See Arrays and Accumulator Patterns if any box above felt shaky.
Not sure? Take the 60-second self-check.
Try each from memory, then read the answer under it.
- How do you read the element at position
iof an arrayxs?xs[i], with positions counted from zero. - What does an accumulator pattern do across a loop? It carries a running result (a sum, a count, a maximum) updated on each pass.
What You Need To Walk In With
Walk into the next class able to state these:
- A search returns the index of a match, or -1 when the value is absent. Because the answer is an index, a search uses a counted
for, not afor-each. - Linear search checks each element in order; it works on any array.
- Binary search requires a sorted array and halves the remaining range on each step, so it is much faster on large sorted data.
You should be able to: write indexOf for a linear search, and state the precondition for binary search.
How It Works
Linear search
public static int indexOf(int[] xs, int target) {
for (int i = 0; i < xs.length; i++) {
if (xs[i] == target) {
return i;
}
}
return -1;
}It returns the index of the first match, or -1 if the loop finishes with no match. A for-each cannot do this: it exposes the value but not the index, and the index is the answer.
Binary search
Binary search works only on a sorted array. It tracks a range with low and high, checks the middle, and discards the half that cannot hold the target:
int low = 0, high = xs.length - 1;
while (low <= high) {
int mid = (low + high) / 2;
if (xs[mid] == target) { return mid; }
else if (xs[mid] < target) { low = mid + 1; }
else { high = mid - 1; }
}
return -1;Each step halves the range, so binary search on a sorted array of a million elements needs about twenty checks, while linear search may need a million.
Worked Example: Predict, Then Check
int[] xs = {2, 4, 6, 8}; // sorted
// binary search for 6: low=0 high=3 mid=1 (xs[1]=4 < 6, low=2)

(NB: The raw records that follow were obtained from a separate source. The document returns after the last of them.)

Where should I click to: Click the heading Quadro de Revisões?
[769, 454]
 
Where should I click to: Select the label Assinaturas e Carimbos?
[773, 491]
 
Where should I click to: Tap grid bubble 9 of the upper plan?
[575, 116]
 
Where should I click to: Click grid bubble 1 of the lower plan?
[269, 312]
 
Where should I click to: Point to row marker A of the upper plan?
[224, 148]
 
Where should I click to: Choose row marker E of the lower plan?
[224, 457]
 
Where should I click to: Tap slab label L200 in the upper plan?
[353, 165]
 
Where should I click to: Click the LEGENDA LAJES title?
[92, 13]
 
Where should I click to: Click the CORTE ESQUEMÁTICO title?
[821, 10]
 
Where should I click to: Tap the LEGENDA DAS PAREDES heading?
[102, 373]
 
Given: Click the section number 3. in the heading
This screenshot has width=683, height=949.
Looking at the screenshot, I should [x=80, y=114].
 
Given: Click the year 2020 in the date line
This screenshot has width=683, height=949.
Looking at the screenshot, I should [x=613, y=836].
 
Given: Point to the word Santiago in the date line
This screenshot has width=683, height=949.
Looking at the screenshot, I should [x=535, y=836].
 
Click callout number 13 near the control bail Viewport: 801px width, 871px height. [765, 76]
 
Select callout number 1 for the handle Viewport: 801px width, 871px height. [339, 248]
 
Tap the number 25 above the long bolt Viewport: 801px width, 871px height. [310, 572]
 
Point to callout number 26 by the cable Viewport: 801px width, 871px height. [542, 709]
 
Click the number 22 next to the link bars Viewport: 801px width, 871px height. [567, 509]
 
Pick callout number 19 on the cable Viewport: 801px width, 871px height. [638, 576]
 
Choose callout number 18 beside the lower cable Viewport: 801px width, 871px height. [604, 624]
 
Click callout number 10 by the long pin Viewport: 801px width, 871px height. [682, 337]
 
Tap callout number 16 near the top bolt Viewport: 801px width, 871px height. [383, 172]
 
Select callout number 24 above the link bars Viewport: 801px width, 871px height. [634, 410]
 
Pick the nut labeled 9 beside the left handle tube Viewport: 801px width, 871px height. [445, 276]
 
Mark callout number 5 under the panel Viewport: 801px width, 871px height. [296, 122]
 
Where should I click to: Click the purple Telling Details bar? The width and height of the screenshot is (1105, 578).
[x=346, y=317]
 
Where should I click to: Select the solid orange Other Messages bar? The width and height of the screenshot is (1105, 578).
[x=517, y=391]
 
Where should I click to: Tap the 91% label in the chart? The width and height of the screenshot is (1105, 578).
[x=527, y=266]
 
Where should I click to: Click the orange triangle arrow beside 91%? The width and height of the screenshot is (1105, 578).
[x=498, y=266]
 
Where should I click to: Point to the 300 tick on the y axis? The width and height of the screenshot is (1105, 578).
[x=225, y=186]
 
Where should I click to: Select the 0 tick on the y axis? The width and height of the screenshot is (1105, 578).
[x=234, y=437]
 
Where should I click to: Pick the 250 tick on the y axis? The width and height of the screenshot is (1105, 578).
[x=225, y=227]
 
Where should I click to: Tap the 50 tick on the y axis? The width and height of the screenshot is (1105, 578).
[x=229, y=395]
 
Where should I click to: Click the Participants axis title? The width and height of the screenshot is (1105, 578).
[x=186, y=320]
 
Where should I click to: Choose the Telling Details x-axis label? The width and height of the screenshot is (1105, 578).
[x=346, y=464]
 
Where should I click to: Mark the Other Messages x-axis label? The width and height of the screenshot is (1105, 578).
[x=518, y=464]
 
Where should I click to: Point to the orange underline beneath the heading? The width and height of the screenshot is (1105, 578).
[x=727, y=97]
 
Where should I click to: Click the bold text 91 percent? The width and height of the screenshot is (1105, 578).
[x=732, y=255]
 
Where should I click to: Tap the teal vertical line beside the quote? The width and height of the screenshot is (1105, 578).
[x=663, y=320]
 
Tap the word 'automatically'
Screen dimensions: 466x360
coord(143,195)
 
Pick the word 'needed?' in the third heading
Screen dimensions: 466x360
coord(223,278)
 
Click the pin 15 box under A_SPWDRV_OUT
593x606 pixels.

// low=2 high=3 mid=2 (xs[2]=6) -> found at index 2Predict the returned index for target 6.
Reveal
2. The first midpoint is index 1 (value 4, too small, so low moves to 2); the next midpoint is index 2 (value 6), a match.
A Common Mistake
Running binary search on an unsorted array returns -1 even when the target is present, because the order-based decision to move low or high discards the wrong half. Binary search is not “just a faster search”; it has a precondition. Sort first, or use linear search on unsorted data. (Source: BJP (Reges and Stepp), Ch 13.)
Go Deeper (optional)
For the curious: halving the range each step is why binary search is described as logarithmic. The number of steps to narrow n elements to one is about the number of times you can halve n, which is the base-two logarithm of n. That is the same idea as asking how many digits a number needs, and it connects directly to what a logarithm measures.
Check Yourself
Close the notes and answer each one from memory, then reveal it. Pulling an idea back from memory is one of the strongest ways to make it stick.
Check your understanding
Can indexOf (linear search) be written with a for-each loop?
What precondition does binary search require?
Binary search returns -1 for a value that is present in the array. Most likely cause?
What does a linear search return when the target is not found?